In the records below, find each line holding the word "right" and copy it.

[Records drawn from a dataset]
^^^^^^^^^^^^^^^^
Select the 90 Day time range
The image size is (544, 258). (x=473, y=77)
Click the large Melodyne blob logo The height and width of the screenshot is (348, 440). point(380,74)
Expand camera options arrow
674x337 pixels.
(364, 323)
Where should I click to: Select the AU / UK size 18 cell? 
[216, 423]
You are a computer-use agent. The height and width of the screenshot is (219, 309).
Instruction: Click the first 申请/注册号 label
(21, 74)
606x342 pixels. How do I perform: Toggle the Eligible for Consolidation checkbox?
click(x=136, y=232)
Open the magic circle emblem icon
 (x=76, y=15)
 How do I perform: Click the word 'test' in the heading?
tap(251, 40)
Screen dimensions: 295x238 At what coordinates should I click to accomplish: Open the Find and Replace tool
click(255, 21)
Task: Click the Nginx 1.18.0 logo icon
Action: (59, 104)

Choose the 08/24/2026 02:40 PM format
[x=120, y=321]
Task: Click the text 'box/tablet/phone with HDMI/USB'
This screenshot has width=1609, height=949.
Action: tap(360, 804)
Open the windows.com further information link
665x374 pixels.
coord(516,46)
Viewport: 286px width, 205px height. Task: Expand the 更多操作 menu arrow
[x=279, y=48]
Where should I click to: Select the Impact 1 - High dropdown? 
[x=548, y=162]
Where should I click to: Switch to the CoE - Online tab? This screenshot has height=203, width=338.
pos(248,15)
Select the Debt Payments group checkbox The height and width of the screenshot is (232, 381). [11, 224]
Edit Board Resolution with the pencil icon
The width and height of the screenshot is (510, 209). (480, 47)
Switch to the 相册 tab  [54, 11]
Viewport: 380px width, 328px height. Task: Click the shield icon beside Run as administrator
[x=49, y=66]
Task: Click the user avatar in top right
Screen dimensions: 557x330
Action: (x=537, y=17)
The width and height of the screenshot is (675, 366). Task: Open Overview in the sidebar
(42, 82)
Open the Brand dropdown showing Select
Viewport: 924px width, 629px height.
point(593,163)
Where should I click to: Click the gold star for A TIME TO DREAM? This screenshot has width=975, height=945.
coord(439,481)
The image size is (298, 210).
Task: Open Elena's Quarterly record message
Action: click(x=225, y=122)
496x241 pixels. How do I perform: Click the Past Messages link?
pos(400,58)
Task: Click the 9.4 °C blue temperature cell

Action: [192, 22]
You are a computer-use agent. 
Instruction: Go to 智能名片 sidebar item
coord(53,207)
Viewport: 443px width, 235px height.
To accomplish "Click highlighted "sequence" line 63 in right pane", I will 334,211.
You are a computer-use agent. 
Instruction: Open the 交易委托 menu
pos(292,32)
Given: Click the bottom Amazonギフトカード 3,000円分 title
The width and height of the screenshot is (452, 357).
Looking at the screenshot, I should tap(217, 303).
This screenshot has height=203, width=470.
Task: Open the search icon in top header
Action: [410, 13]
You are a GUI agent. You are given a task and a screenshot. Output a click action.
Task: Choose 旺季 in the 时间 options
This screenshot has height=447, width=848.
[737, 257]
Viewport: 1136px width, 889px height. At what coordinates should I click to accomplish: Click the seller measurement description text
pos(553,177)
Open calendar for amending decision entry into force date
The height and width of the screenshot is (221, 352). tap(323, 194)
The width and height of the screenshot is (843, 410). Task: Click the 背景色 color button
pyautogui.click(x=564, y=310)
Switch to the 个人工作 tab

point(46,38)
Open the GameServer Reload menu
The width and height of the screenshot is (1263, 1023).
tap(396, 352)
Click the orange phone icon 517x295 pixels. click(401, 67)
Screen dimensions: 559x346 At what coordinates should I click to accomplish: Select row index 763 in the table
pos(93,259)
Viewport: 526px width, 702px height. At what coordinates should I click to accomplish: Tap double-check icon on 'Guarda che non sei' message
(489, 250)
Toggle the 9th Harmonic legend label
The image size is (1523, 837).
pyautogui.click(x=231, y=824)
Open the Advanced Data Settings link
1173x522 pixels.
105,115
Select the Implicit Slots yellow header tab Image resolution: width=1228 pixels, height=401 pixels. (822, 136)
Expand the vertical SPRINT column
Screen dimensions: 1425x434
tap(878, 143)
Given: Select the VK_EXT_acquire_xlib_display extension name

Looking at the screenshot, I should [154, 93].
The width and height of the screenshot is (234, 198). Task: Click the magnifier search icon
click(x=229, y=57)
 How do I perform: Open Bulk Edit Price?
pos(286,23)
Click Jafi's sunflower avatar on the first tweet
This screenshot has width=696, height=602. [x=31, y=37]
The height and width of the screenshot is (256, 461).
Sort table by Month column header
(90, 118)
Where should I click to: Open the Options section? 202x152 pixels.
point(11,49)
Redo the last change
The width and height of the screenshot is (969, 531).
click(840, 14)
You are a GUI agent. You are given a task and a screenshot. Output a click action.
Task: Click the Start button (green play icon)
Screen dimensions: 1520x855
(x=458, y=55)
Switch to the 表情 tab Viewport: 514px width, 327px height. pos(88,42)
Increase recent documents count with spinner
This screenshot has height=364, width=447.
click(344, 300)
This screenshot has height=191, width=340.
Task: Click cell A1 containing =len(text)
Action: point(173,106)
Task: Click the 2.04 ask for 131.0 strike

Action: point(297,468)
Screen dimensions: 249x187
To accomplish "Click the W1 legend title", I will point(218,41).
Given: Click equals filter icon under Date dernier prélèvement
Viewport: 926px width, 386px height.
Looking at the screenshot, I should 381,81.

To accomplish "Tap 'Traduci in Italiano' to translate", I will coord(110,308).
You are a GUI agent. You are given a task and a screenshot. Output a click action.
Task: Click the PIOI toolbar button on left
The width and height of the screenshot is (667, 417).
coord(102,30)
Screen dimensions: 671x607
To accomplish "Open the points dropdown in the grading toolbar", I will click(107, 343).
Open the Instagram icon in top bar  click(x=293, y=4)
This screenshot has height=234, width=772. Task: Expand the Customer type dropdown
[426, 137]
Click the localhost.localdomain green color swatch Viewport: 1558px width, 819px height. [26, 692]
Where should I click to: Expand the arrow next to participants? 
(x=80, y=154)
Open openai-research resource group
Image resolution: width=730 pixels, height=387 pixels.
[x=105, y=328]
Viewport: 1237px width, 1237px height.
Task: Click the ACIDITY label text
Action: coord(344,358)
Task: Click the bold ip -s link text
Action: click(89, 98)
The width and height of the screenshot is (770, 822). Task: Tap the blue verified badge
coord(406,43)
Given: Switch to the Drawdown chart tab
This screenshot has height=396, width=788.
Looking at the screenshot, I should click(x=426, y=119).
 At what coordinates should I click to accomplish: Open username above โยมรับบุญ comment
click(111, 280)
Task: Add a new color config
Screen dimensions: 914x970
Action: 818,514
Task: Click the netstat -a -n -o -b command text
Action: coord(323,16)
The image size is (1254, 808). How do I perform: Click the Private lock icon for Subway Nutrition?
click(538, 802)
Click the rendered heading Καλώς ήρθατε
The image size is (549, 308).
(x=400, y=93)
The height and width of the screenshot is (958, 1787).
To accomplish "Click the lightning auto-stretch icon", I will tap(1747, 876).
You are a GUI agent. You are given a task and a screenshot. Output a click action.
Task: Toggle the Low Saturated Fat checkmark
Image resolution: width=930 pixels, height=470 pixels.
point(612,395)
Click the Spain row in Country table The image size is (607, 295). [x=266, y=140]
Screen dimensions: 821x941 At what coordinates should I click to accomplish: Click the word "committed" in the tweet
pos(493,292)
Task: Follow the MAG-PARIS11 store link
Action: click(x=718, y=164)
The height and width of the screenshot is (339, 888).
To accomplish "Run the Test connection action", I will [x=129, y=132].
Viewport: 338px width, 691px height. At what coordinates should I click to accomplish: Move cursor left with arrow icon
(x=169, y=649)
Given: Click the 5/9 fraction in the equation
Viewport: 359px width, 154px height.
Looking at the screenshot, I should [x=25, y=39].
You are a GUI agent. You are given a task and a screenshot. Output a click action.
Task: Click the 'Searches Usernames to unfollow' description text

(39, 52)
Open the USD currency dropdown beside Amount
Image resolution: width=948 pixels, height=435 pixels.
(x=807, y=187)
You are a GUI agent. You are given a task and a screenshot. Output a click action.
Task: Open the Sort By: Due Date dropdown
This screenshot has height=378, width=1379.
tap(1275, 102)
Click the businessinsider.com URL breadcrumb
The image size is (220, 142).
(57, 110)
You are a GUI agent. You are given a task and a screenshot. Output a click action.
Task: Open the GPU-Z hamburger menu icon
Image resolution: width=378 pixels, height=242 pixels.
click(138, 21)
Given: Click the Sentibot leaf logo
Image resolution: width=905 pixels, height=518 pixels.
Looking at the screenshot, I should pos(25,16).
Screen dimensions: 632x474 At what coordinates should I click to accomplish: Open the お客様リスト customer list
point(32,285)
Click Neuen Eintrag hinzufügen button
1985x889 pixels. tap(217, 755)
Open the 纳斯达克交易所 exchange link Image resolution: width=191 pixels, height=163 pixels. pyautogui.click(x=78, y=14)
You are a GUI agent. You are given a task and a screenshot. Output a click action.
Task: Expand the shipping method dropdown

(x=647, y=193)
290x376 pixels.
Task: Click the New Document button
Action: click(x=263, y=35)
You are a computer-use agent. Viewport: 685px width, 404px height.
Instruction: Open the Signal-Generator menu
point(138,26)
^^^^^^^^^^^^^^^^
Written answer ▸
Task: Click the user avatar in top right
To accomplish "Click highlighted "sequence" line 63 in right pane", I will 334,211.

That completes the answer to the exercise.